The Growing Importance of U.S. Tax Residency

A critical aspect of the post-treaty environment is the heightened significance of U.S. tax residency. Under U.S. law, tax residency may arise through either the Green Card Test or the Substantial Presence Test, even in the absence of permanent relocation. Once an individual becomes a U.S. tax resident, U.S. taxation generally extends to worldwide income, foreign assets, and pre-existing wealth structures. This has far-reaching implications, particularly in relation to trust arrangements and cross-border asset holding structures.

Implications for Trust Structures

Trusts established for European wealth planning purposes may be subject to significantly different treatment under U.S. tax law.

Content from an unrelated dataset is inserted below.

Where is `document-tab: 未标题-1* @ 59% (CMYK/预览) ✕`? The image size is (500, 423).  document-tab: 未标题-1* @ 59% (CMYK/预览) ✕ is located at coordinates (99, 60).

If a U.S. tax resident becomes involved as a settlor, beneficiary, or controlling person, complex classification and reporting issues may arise.

In particular, such structures may be classified as foreign trusts under U.S. law, triggering extensive compliance obligations and potentially unfavorable tax consequences. The lack of treaty coordination further complicates the analysis, as there is no longer a harmonized framework to mitigate conflicting tax treatments.

Practical Case Study

To illustrate these issues, consider the case of a Hungarian entrepreneur who has established a Hungarian trust for long-term wealth planning and succession purposes. The trust holds a diversified portfolio, including EU investments, U.S. securities, and foreign financial accounts. Historically, the structure functioned without significant complications: both the settlor and trustee are Hungarian residents, and the beneficiaries are based in Europe.

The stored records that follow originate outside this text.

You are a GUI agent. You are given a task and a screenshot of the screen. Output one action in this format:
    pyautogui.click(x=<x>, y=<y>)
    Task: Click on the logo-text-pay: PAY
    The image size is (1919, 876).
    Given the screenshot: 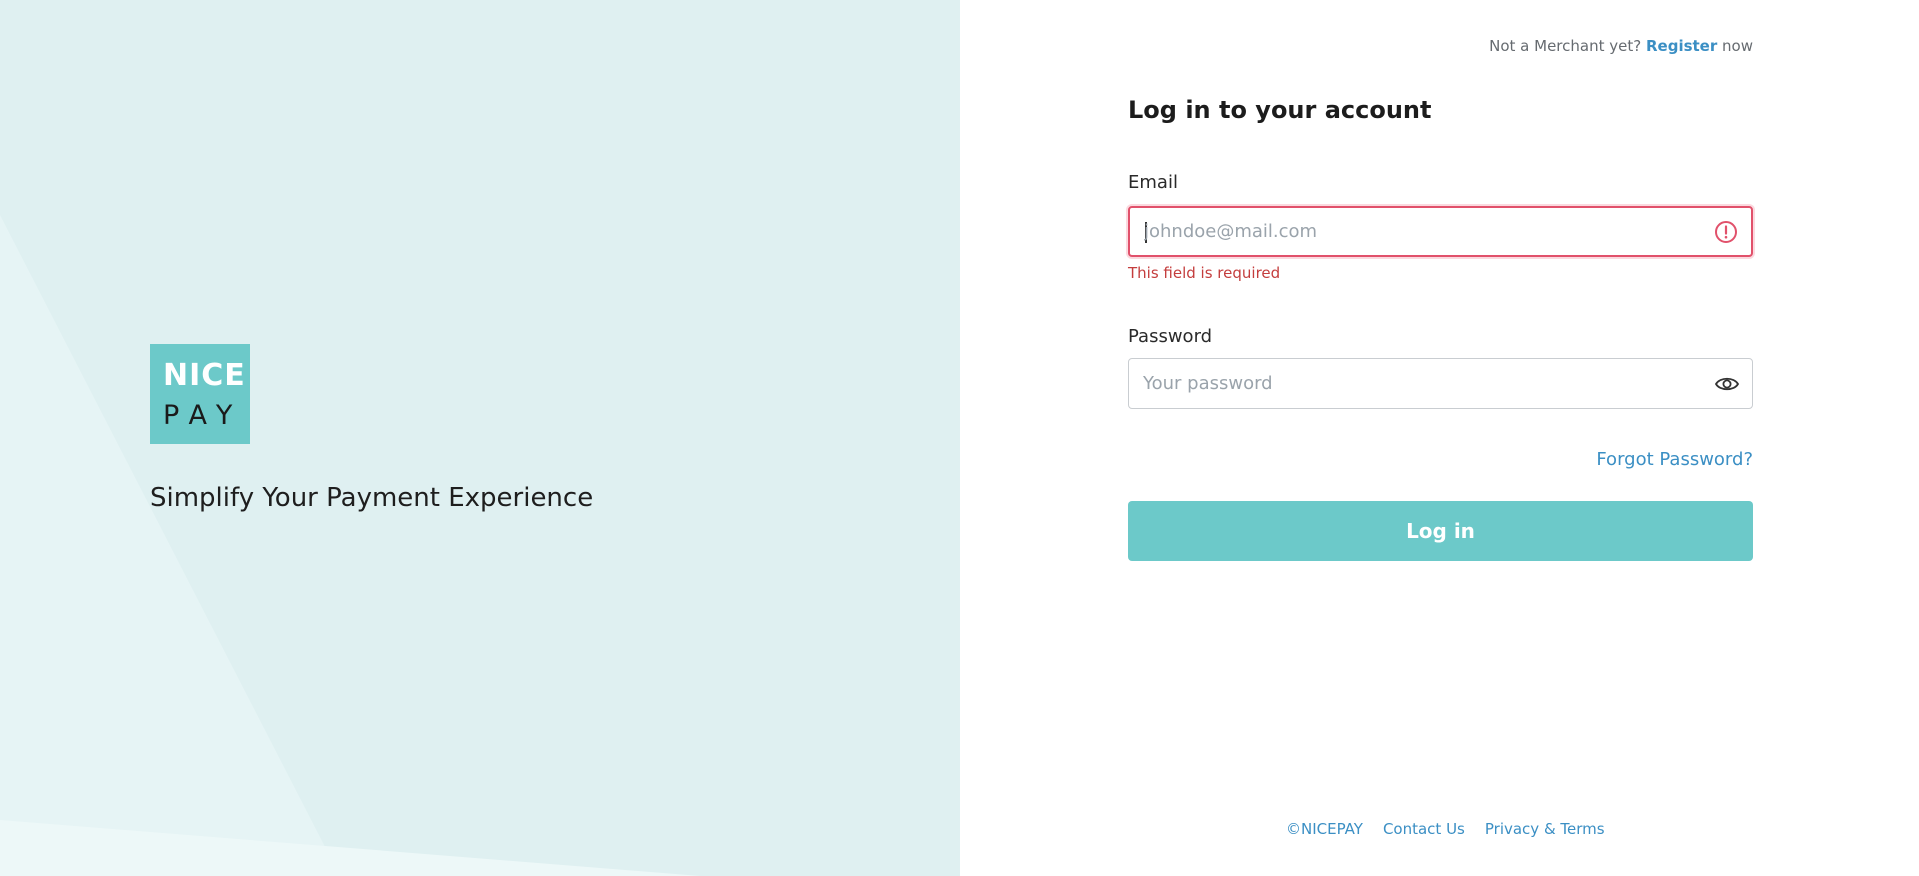 What is the action you would take?
    pyautogui.click(x=204, y=416)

However, the situation changes when the entrepreneur increases his physical presence in the United States due to business activities. Over a three-year period, he spends 130 days in the current year, 120 days in the preceding year, and 90 days two years earlier. Under the Substantial Presence Test, all days spent in the current year are counted in full, while one-third of the days from the preceding year and one-sixth of the days from the second preceding year are considered. Accordingly, the calculation is as follows:

  • 130 days (current year)
  • 40 days (one-third of 120 days)
  • 15 days (one-sixth of 90 days) = 185 days

As this exceeds the 183-day threshold, the individual qualifies as a U.S. tax resident under U.S. domestic law.

It should also be noted that U.S. tax residency may arise independently through the acquisition of a Green Card, regardless of the number of days spent in the United States.

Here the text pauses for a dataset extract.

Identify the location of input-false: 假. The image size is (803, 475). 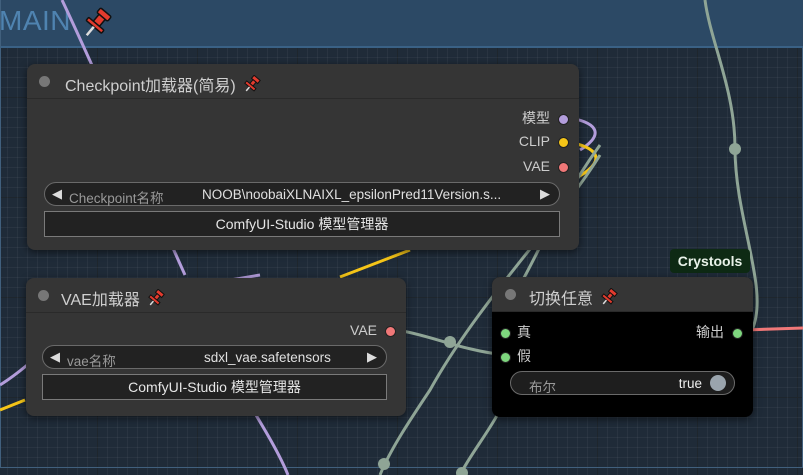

Tax and Reporting Consequences

Once U.S. tax residency is established, several immediate consequences follow:

  • The Hungarian trust may be classified as a foreign trust under U.S. law, subjecting it to complex taxation and reporting requirements.
  • If the individual has signature authority over foreign financial accounts, FBAR (FinCEN Form 114) reporting obligations may arise where the aggregate value exceeds USD 10,000.
  • Additional reporting requirements may include: Form 8938 (FATCA reporting of specified foreign financial assets), Form 3520 and 3520-A (foreign trust reporting), Form 5471 (foreign corporations), Form 8865 (foreign partnerships).
Where the trust qualifies as a grantor trust, the settlor may be subject to U.S. taxation on the trust’s income, regardless of whether distributions are made.

Moreover, the presence of non-U.S. investment funds within the portfolio may trigger the application of the PFIC (Passive Foreign Investment Company) regime. This regime is associated with extensive reporting obligations and may result in punitive taxation compared to standard capital gains treatment.

Conclusion

The termination of the U.S.–Hungary tax treaty significantly increases the complexity of cross-border wealth planning. In the absence of treaty-based coordination, taxpayers must navigate overlapping and potentially conflicting domestic rules. As a result, pre-immigration planning and the early review of existing wealth structures have become essential. Proper structuring and timely compliance can mitigate risks, but the margin for error has narrowed considerably in the post-treaty environment.

The information provided in this article is for informational purposes only and does not constitute tax or legal advice.